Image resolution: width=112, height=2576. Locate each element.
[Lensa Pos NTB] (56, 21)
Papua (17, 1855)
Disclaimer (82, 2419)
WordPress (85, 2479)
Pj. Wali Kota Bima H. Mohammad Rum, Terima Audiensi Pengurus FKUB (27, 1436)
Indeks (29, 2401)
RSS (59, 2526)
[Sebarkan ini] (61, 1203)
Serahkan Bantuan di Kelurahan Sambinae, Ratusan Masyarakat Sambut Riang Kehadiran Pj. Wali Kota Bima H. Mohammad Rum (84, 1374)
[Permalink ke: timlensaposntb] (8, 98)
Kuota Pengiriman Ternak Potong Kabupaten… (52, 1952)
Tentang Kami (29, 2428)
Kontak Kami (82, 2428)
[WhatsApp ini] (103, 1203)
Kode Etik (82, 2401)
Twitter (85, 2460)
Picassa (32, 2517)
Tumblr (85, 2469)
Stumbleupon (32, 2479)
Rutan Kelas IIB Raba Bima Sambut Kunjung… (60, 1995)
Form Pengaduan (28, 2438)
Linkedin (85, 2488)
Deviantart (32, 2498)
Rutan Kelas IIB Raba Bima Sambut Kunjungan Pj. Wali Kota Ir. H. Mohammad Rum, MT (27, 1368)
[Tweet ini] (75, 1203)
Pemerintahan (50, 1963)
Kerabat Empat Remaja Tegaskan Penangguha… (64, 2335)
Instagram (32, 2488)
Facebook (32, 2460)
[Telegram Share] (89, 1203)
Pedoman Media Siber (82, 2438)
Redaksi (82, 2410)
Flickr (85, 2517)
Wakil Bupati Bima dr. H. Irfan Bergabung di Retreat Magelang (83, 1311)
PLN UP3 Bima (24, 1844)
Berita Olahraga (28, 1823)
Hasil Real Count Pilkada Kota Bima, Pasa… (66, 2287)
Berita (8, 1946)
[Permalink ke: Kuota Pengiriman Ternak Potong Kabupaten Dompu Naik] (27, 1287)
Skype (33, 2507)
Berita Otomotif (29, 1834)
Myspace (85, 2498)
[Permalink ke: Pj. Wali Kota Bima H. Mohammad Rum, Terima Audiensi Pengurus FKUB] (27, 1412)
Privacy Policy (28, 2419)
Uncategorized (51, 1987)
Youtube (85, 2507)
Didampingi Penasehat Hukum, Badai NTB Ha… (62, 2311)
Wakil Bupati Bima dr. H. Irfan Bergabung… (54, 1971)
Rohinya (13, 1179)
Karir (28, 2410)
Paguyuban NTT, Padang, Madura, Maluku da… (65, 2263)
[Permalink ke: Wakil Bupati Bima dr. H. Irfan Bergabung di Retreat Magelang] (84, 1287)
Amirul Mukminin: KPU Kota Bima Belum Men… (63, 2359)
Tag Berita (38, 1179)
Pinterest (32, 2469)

- Work required -
Transcribe each record exactly. Leave nothing out.

- Answer area -
Image resolution: width=112, height=2576. Locate each element.
[Lensa Pos NTB] (56, 21)
Papua (17, 1855)
Disclaimer (82, 2419)
WordPress (85, 2479)
Pj. Wali Kota Bima H. Mohammad Rum, Terima Audiensi Pengurus FKUB (27, 1436)
Indeks (29, 2401)
RSS (59, 2526)
[Sebarkan ini] (61, 1203)
Serahkan Bantuan di Kelurahan Sambinae, Ratusan Masyarakat Sambut Riang Kehadiran Pj. Wali Kota Bima H. Mohammad Rum (84, 1374)
[Permalink ke: timlensaposntb] (8, 98)
Kuota Pengiriman Ternak Potong Kabupaten… (52, 1952)
Tentang Kami (29, 2428)
Kontak Kami (82, 2428)
[WhatsApp ini] (103, 1203)
Kode Etik (82, 2401)
Twitter (85, 2460)
Picassa (32, 2517)
Tumblr (85, 2469)
Stumbleupon (32, 2479)
Rutan Kelas IIB Raba Bima Sambut Kunjung… (60, 1995)
Form Pengaduan (28, 2438)
Linkedin (85, 2488)
Deviantart (32, 2498)
Rutan Kelas IIB Raba Bima Sambut Kunjungan Pj. Wali Kota Ir. H. Mohammad Rum, MT (27, 1368)
[Tweet ini] (75, 1203)
Pemerintahan (50, 1963)
Kerabat Empat Remaja Tegaskan Penangguha… (64, 2335)
Instagram (32, 2488)
Facebook (32, 2460)
[Telegram Share] (89, 1203)
Pedoman Media Siber (82, 2438)
Redaksi (82, 2410)
Flickr (85, 2517)
Wakil Bupati Bima dr. H. Irfan Bergabung di Retreat Magelang (83, 1311)
PLN UP3 Bima (24, 1844)
Berita Olahraga (28, 1823)
Hasil Real Count Pilkada Kota Bima, Pasa… (66, 2287)
Berita (8, 1946)
[Permalink ke: Kuota Pengiriman Ternak Potong Kabupaten Dompu Naik] (27, 1287)
Skype (33, 2507)
Berita Otomotif (29, 1834)
Myspace (85, 2498)
[Permalink ke: Pj. Wali Kota Bima H. Mohammad Rum, Terima Audiensi Pengurus FKUB] (27, 1412)
Privacy Policy (28, 2419)
Uncategorized (51, 1987)
Youtube (85, 2507)
Didampingi Penasehat Hukum, Badai NTB Ha… (62, 2311)
Wakil Bupati Bima dr. H. Irfan Bergabung… (54, 1971)
Rohinya (13, 1179)
Karir (28, 2410)
Paguyuban NTT, Padang, Madura, Maluku da… (65, 2263)
[Permalink ke: Wakil Bupati Bima dr. H. Irfan Bergabung di Retreat Magelang] (84, 1287)
Amirul Mukminin: KPU Kota Bima Belum Men… (63, 2359)
Tag Berita (38, 1179)
Pinterest (32, 2469)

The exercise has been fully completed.